TASK BRIEF:
Reproduce verbatim the stretch of the material below from the line containing "In order to click on save" through the line containing "center [1295, 107].", both lines included.

RECORDS:
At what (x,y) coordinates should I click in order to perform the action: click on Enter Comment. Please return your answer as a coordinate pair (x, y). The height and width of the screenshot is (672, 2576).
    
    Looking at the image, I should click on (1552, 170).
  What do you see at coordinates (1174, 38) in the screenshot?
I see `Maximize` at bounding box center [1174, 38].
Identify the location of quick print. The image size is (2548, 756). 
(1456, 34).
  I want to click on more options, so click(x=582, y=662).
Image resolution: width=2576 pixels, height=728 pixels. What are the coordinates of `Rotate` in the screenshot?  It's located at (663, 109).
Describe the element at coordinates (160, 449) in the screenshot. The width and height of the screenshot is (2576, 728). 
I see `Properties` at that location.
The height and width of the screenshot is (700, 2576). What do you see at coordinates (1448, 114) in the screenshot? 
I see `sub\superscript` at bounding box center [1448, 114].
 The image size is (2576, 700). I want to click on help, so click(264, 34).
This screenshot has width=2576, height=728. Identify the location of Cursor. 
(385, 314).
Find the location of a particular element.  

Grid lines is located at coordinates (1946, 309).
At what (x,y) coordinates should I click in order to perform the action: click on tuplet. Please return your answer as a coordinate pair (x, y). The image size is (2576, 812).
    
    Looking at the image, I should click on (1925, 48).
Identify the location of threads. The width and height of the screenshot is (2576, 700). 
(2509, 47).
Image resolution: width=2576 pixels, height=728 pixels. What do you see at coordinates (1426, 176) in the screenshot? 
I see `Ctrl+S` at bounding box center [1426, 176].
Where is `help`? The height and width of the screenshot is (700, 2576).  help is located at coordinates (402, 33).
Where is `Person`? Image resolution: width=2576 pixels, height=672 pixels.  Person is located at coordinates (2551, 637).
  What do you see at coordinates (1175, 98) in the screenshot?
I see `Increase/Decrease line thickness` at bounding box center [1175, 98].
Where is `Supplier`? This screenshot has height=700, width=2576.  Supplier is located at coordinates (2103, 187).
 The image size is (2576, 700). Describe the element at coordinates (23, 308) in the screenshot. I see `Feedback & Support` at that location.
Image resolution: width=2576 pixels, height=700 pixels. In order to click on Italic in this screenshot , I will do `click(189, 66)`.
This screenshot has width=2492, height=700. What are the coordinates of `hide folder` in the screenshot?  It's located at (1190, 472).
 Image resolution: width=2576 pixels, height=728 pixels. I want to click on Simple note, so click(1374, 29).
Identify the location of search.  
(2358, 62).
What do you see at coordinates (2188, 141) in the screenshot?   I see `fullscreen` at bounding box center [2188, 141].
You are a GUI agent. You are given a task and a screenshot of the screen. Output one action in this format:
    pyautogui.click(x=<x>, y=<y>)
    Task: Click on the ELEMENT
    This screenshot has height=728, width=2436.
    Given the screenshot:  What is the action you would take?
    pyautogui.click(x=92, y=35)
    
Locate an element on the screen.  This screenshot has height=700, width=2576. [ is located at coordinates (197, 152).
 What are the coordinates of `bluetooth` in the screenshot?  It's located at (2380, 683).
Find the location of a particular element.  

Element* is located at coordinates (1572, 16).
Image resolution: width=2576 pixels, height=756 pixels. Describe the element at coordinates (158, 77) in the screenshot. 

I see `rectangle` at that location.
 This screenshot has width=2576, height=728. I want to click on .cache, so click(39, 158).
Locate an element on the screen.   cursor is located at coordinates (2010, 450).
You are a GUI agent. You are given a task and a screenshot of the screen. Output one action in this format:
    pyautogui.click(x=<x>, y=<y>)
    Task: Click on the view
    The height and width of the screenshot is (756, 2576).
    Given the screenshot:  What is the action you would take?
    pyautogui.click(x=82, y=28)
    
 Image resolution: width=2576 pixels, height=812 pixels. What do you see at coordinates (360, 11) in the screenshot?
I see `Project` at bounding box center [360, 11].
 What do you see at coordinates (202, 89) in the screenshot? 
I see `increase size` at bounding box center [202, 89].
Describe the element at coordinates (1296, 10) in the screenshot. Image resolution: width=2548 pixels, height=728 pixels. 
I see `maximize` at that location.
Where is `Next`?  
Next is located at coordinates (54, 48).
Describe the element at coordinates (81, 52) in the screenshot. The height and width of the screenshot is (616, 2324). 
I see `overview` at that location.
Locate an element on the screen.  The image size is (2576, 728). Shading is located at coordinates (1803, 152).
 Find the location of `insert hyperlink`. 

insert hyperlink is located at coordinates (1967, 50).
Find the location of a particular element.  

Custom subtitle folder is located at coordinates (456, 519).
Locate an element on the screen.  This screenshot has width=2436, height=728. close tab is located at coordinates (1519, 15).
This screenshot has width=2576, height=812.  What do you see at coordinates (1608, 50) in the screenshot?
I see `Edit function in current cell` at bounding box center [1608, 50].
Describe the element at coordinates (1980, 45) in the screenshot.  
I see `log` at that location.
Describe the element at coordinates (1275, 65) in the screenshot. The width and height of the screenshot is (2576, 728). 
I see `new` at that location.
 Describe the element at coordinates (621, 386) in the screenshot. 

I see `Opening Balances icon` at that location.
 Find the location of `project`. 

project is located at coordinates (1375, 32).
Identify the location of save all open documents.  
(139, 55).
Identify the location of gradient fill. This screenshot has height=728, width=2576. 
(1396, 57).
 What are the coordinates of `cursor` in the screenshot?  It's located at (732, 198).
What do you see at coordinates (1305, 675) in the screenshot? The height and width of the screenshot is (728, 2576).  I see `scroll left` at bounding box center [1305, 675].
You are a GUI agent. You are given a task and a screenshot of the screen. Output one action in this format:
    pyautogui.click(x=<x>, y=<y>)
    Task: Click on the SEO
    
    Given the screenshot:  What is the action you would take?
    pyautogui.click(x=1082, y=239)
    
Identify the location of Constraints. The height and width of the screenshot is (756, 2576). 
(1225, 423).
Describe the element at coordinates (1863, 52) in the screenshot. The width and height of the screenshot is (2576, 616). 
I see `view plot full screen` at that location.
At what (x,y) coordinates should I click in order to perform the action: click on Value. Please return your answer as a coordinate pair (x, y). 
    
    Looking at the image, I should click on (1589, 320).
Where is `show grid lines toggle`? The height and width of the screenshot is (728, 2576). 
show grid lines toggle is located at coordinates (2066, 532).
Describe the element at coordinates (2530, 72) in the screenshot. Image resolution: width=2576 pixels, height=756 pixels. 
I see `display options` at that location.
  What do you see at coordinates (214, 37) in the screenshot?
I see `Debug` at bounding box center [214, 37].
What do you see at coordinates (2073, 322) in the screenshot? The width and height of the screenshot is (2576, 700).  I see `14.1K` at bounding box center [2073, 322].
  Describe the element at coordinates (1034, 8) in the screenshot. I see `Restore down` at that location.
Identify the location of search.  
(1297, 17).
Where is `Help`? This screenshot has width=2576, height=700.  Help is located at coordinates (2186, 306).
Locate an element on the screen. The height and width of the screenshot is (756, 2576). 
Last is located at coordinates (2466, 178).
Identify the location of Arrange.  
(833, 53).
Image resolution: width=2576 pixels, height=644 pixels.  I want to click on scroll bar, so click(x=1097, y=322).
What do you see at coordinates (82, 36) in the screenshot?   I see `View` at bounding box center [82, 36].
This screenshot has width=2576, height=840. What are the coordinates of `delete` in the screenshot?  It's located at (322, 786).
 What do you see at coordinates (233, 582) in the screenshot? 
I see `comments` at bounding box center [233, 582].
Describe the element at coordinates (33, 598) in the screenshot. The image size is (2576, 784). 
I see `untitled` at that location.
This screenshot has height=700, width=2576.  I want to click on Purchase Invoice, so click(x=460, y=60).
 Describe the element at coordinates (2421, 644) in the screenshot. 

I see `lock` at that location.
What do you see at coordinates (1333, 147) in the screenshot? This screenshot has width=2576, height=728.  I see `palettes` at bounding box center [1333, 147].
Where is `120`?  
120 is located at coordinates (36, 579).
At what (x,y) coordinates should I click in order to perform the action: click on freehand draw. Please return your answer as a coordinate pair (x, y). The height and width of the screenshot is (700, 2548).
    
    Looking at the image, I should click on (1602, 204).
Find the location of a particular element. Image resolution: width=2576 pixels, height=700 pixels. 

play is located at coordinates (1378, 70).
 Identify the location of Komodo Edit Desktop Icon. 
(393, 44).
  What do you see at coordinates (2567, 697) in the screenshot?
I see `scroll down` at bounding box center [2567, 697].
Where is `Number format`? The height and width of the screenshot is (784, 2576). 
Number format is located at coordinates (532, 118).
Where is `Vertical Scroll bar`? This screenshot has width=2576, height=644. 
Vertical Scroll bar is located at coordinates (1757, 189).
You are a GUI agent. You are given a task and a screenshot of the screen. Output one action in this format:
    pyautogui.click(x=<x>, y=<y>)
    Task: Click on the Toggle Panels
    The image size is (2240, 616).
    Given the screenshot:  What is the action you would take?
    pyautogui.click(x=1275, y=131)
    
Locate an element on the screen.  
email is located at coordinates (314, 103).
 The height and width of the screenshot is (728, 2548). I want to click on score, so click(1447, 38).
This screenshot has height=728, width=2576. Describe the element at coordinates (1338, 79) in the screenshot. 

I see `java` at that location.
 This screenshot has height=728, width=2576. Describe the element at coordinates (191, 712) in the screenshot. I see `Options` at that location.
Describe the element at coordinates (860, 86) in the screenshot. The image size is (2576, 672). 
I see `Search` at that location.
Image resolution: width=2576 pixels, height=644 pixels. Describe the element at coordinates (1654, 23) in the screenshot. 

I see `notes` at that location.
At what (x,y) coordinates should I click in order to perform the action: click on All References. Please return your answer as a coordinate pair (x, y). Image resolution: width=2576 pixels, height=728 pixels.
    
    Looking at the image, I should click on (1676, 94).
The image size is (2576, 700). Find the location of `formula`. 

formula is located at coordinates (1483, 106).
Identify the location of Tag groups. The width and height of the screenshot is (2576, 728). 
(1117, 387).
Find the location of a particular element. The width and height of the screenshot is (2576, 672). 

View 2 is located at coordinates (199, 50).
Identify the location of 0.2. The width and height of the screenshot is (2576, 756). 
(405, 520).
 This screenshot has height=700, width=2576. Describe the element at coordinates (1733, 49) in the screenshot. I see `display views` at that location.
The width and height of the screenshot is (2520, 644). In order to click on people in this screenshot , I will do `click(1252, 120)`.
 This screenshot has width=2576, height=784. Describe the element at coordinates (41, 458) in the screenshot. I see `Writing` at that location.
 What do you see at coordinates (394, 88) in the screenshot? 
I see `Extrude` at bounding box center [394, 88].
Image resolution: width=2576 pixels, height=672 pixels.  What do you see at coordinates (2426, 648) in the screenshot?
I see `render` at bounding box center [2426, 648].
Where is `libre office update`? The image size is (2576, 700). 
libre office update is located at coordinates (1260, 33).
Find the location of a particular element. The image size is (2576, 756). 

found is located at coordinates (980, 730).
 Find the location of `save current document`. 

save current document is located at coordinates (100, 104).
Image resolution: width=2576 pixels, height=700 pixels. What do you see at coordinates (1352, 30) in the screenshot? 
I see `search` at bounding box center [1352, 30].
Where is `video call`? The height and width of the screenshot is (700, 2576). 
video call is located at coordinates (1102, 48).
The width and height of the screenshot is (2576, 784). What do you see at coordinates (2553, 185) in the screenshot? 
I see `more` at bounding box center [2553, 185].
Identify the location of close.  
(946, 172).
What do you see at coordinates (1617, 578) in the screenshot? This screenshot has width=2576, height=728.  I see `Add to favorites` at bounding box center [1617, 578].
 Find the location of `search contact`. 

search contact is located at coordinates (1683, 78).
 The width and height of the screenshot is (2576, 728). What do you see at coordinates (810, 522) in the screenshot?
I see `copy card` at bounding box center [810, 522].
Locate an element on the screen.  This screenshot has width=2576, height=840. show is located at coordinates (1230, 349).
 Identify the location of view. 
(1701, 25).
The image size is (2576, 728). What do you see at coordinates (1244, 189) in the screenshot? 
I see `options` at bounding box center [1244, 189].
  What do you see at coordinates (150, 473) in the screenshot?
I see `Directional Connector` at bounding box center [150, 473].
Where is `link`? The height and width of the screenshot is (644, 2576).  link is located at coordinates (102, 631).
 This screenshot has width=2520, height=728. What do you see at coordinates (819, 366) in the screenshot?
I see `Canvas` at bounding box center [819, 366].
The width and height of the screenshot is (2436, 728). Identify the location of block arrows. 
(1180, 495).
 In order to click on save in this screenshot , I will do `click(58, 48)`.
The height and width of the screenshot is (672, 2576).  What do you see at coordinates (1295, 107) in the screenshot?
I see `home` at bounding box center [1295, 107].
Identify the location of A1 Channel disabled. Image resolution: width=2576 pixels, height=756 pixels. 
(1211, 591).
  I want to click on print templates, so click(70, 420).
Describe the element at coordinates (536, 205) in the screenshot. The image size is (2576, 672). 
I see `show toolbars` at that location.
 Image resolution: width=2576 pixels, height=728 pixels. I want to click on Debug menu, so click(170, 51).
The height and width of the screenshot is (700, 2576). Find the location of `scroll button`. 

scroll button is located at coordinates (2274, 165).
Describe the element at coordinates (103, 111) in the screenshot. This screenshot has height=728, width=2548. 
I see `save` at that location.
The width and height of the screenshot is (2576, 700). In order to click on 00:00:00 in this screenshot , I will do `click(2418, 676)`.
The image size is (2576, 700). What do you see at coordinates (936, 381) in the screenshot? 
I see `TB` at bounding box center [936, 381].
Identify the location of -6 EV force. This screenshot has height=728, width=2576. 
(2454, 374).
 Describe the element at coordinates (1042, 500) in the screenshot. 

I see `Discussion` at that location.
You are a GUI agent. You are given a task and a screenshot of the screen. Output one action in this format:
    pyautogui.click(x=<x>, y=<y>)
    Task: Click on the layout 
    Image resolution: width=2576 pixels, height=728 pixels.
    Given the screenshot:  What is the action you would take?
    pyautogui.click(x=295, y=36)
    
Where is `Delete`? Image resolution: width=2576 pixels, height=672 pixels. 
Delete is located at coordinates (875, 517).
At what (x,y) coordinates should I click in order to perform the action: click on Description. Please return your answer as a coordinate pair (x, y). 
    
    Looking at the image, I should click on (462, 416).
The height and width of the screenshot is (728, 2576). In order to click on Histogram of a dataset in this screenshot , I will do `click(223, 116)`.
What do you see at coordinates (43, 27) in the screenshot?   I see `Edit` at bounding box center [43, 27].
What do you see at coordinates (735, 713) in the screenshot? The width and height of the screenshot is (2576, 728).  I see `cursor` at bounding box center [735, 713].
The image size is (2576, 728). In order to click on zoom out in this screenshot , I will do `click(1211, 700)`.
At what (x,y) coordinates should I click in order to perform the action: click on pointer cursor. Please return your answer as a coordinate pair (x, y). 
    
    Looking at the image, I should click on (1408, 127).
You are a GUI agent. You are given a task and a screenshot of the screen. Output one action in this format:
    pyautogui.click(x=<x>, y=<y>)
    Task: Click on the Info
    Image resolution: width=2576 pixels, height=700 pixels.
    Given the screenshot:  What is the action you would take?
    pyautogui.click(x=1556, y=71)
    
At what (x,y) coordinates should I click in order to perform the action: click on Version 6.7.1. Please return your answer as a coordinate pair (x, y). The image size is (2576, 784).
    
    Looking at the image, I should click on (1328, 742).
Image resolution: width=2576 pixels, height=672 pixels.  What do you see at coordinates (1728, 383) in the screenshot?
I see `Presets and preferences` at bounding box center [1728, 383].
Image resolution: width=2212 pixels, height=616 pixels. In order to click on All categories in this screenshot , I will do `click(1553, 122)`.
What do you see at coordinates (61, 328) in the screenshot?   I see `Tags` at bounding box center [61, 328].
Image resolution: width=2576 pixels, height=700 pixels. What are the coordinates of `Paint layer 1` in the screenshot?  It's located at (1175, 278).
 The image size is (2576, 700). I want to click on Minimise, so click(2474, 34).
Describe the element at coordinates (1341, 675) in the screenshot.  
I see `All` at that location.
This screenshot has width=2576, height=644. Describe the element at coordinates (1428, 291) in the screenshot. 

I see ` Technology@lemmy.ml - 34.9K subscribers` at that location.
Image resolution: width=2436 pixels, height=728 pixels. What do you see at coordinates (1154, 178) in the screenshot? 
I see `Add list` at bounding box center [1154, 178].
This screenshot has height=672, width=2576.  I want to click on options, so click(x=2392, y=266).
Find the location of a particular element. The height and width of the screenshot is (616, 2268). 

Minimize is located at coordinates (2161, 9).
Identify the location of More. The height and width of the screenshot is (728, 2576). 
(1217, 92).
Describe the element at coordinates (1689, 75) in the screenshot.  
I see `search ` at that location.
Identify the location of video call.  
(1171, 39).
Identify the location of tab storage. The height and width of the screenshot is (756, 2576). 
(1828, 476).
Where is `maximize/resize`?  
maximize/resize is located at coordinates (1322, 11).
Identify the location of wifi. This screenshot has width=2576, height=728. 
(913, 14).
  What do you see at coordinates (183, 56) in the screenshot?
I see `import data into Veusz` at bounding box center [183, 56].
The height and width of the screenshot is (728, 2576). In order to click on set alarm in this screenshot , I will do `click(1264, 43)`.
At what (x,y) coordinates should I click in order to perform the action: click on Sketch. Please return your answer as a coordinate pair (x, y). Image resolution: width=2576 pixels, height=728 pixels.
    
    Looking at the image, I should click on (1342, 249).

PROBLEM SOLUTION:
 In order to click on save in this screenshot , I will do `click(58, 48)`.
The height and width of the screenshot is (672, 2576).  What do you see at coordinates (1295, 107) in the screenshot?
I see `home` at bounding box center [1295, 107].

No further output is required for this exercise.